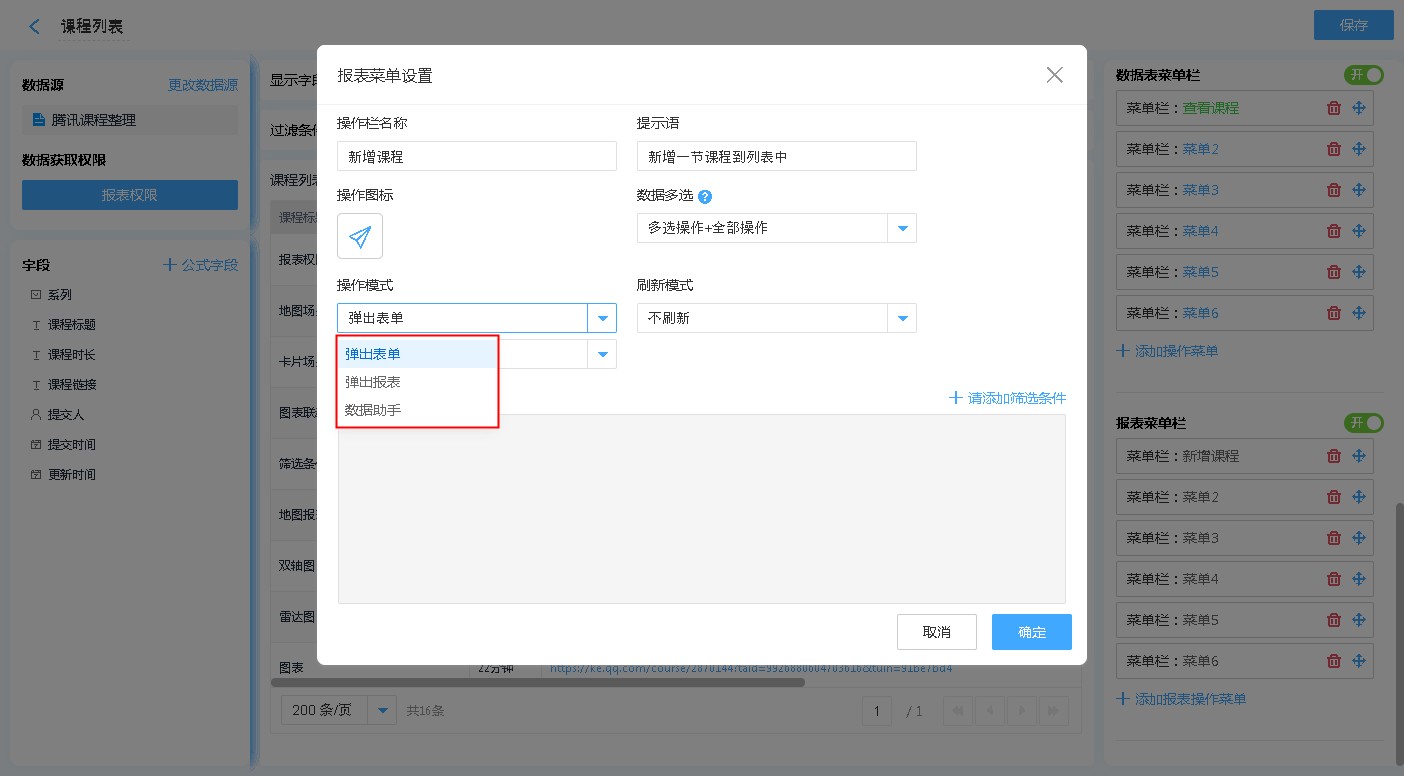
Task: Open the 200条/页 page size dropdown
Action: [x=382, y=711]
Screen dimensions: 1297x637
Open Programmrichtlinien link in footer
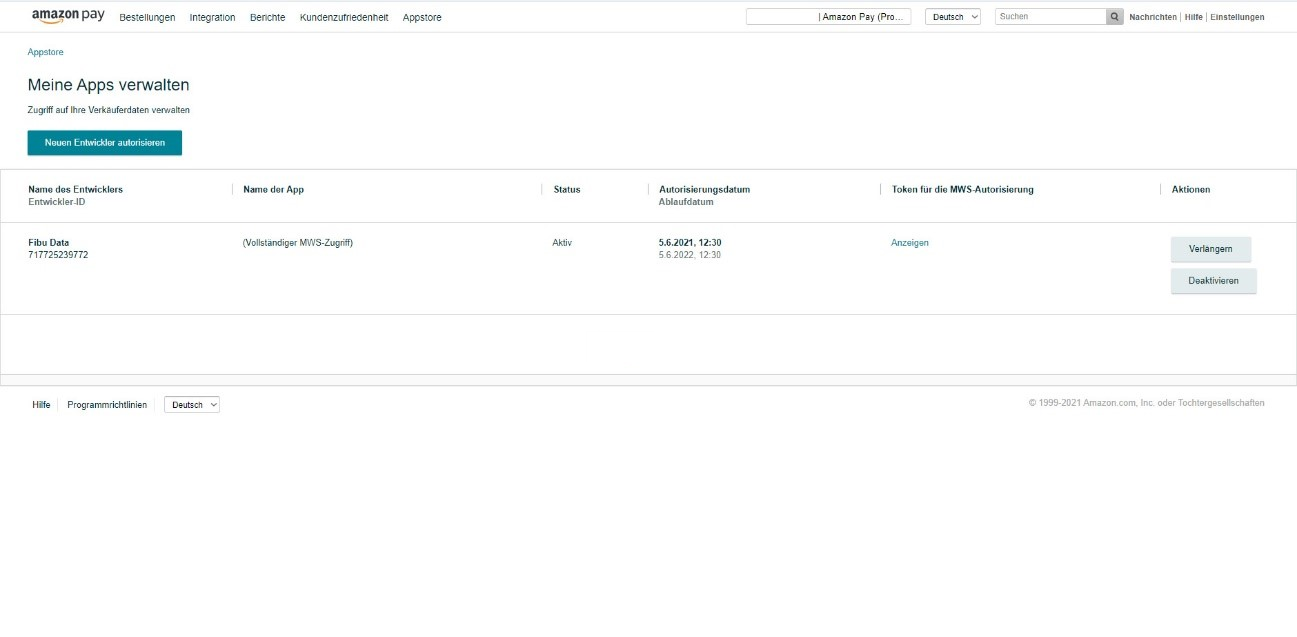(107, 405)
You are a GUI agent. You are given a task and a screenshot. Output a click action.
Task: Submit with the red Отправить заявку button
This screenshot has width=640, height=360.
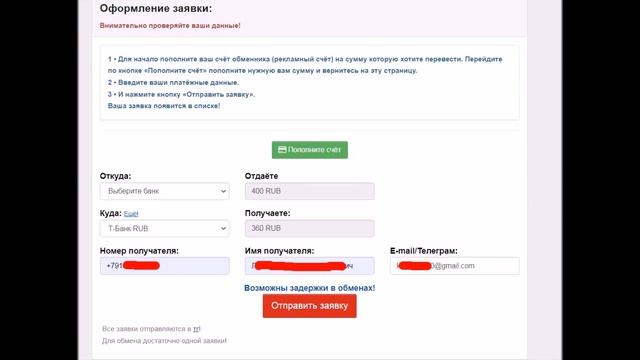309,306

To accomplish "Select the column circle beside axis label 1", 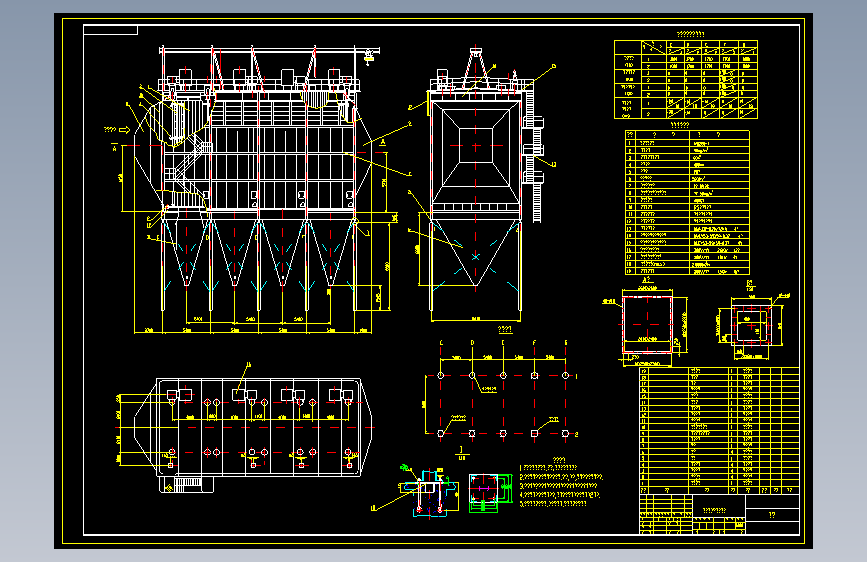I will click(x=565, y=376).
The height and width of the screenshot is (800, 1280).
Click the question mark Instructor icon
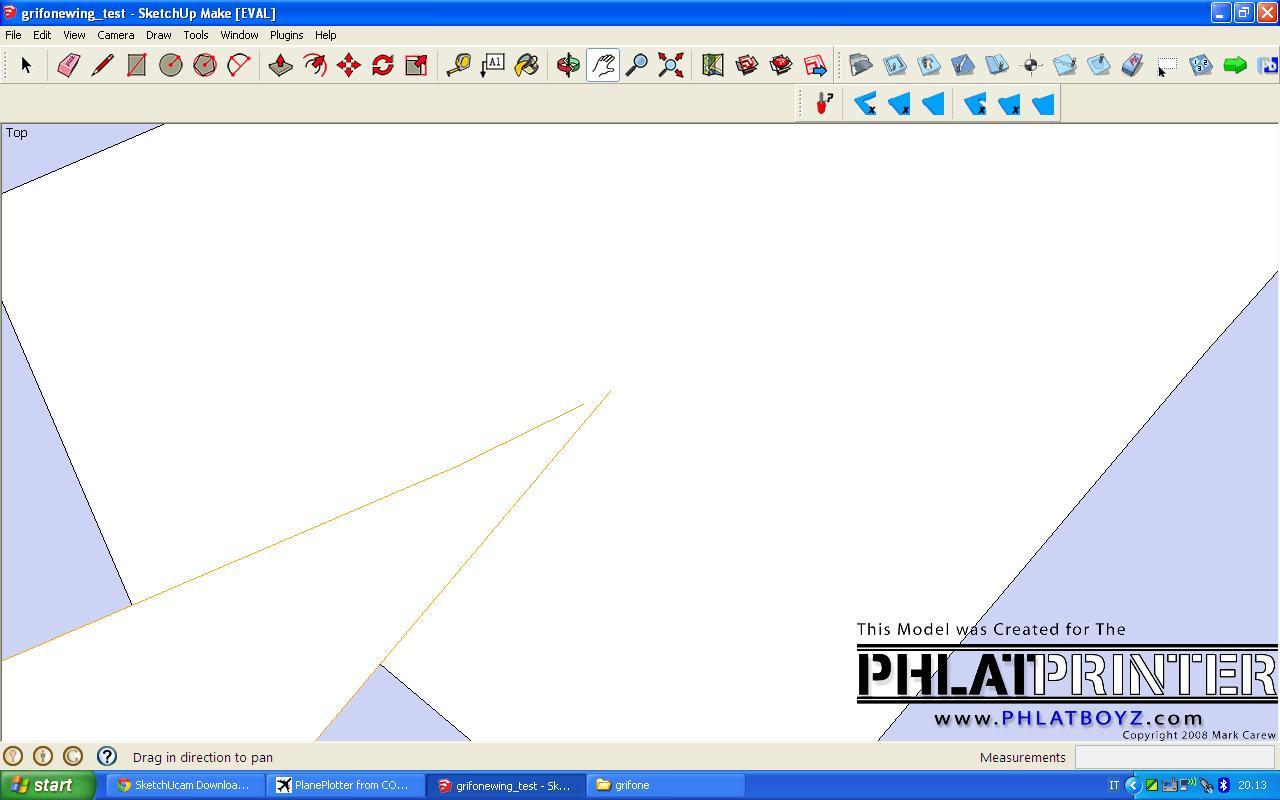[x=107, y=757]
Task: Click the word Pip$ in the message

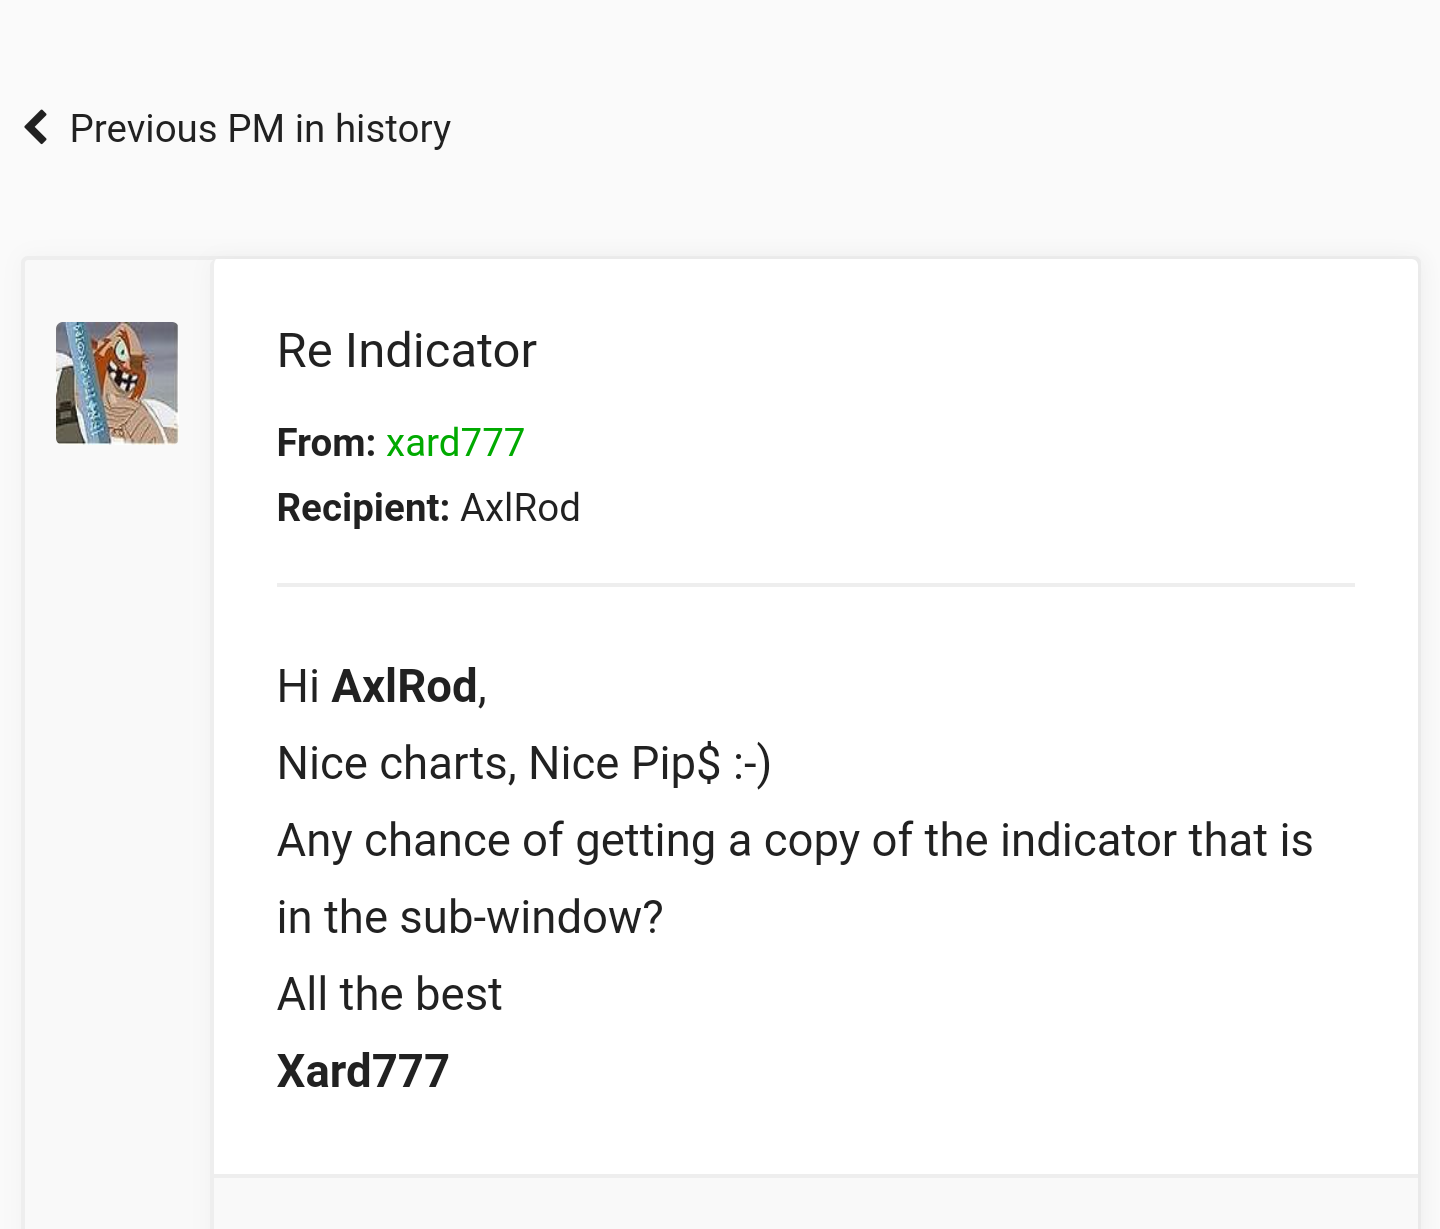Action: (675, 764)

→ **Prompt**
Only the lines from the one containing "Click the question mark Instructor icon" through the end of the records should be copied, exactly and with both ends included; the pictures should not.

→ **Answer to this exercise**
Click the question mark Instructor icon
[x=107, y=757]
Task: Click the word Pip$ in the message

Action: (675, 764)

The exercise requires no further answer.